Thursday, August 07, 2008

 
Teh Asenshul Reedz: Teh Graet Gatsbeh. Welcome to the first of my romps through the literary canon, as aggregated by Neil Bowers. I have decided not to refer to the titles of the books in normal English in order to prevent cheating tards from cribbing bits out of my reviews for their school and university essays.

This novel is famous for epitomising the decadence of Jazz Age America, the callousness and cruel snobbery at the heart of those glittering parties. But before I read Gatsbeh, I mainly thought of it as a study in moneyed aesthetics: parties, fashion, cars, gorgeous houses. Much as people are drawn to the glamour oozing from Art Deco, I figured they were drawn to a certain melancholy stylishness in the narrative.

Upon finishing the book, my main impression was of an absolutely threadbare narrative. Boy loves girl, girl refuses to leave caddish husband for boy, girl mows down husband's mistress in boy's car, mistress's grief-stricken husband kills boy. Narrator decamps for the Mid-West in disillusionment. I thought, "Fitzgerald, you rogue! There must be a certain devilish alchemy in concocting a seminal generationalist text from such chiffon!"

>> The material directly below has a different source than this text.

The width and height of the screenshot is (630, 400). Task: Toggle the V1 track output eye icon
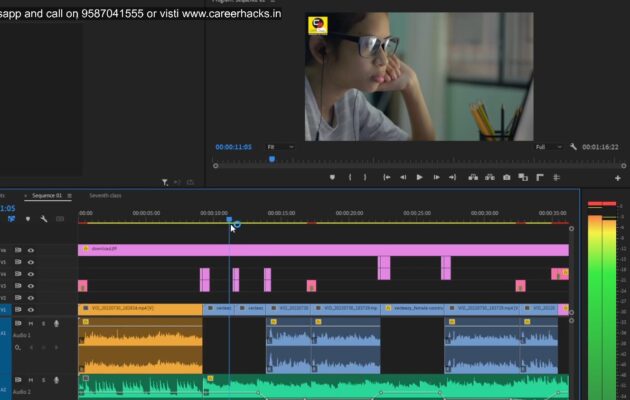[31, 310]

I bought my copy for $1 from the Don Bosco op-shop on Sydney Road and it's obviously a school text. D. Cumming, the previous owner, hasn't really annotated it much, although at some points he or she has idly run a pen down a centre spread of the book. However, these passages were underlined:
but he had deliberately given Daisy a sense of security; he let her believe that he was a person from much the same strata as herself - that he was fully able to take care of her. As a matter of fact, he had no such facilities - he had no comfortable family standing behind him, and he was (p142)
And this one:
For Daisy was young and her artificial world was redolent of orchids and pleasant, cheerful snobbery and orchestras which set the rhythm of the year, summing up the sadness and suggestiveness of life in new tunes. (p143)
And this:
He stretched out his hand desperately as if to snatch only a wisp of air, to save a fragment of the spot that she had made lovely for him. (p145)
None of these seems particularly crucial or insightful, but they do remind me of the tedious process of underlining my own high school English texts. You're never especially sure how important the passage will come to be in the overall narrative, but it seems important to underline stuff at the time. I remember underlining some inconsequential passage in the first chapter of To Kill A Mockingbird.

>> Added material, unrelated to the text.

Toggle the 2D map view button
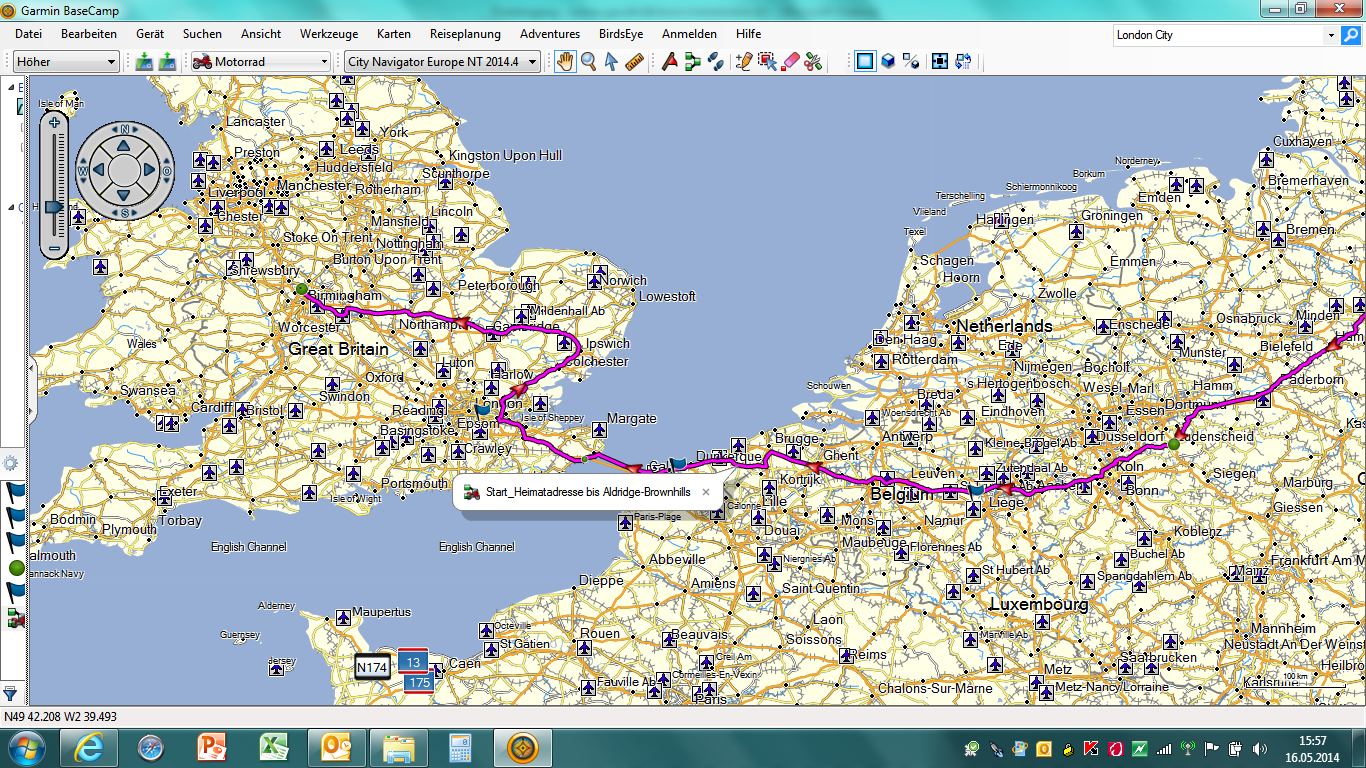Screen dimensions: 1366x768 [864, 62]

If it were up to me, I would have highlighted either of these passages:
"I wouldn't ask too much of her," I ventured. "You can't repeat the past."
"Can't repeat the past?" he cried incredulously. "Why of course you can!"
[...]
He talked a lot about the past, and I gathered that he wanted to recover something, some idea of himself, perhaps that had gone into loving Daisy. His life had been confused and disordered since then, but if he could once return to a certain starting place and go over it all slowly, he could find out what that thing was... (106)
As an ambitious, social-climbing teenager, James Gatz had let his rampant imagination create a magnificent new version of himself. Gatsby went on to be precisely as rich and glamorous as his teenage fantasies not for himself, but in order to be the sort of man he believed Daisy wanted. (You can see this in the scene where he leads her through his house, drinking in her reactions, appearing to enjoy his possessions for the first time.)

The tragedy of the book is that Gatsby has placed his entire potential for future happiness in a remembered past - but it's not a shared past. His salvation depends on Daisy's utter commitment to that past, and she destroys him by not realising this.

Of course, at the end you're supposed to despise the Buchanans, Jordan Baker and their old-money ilk for callously abandoning more honest people like Gatsby, the Wilsons and Nick. I came away from the book feeling as though all the characters were disagreeable. As far as class satire goes, it's much more evanescent than Teh Wai We Livz Nao, which I'm also reading.

But I think its lasting influence is down to Fitzgerald's prowess as a stylist. I rather liked the sly satiric eye that Fitzgerald brings to his descriptions of the debauched, moneyed attendees of Gatsby's parties, or the farcical lower-class attendees of Tom's impromptu apartment party. And I enjoyed his portrayal of Nick, the narrator, a snob of a different kind. Plagued with an uncommon degree of politeness and tolerance, he seeks a kind of reciprocal moral honesty that in its way is as quixotic as Gatsby's attempt to relight the fires of the past. But unlike Charles Ryder in Bridz Hed Revizatid, who retains his cringeworthy awe of the aristocracy to the awkwardly Catholic end, he knows the value of dignified scorn. On his final meeting with Tom: "I shook hands with him; it seemed silly not to, for I felt suddenly as though I were talking to a child."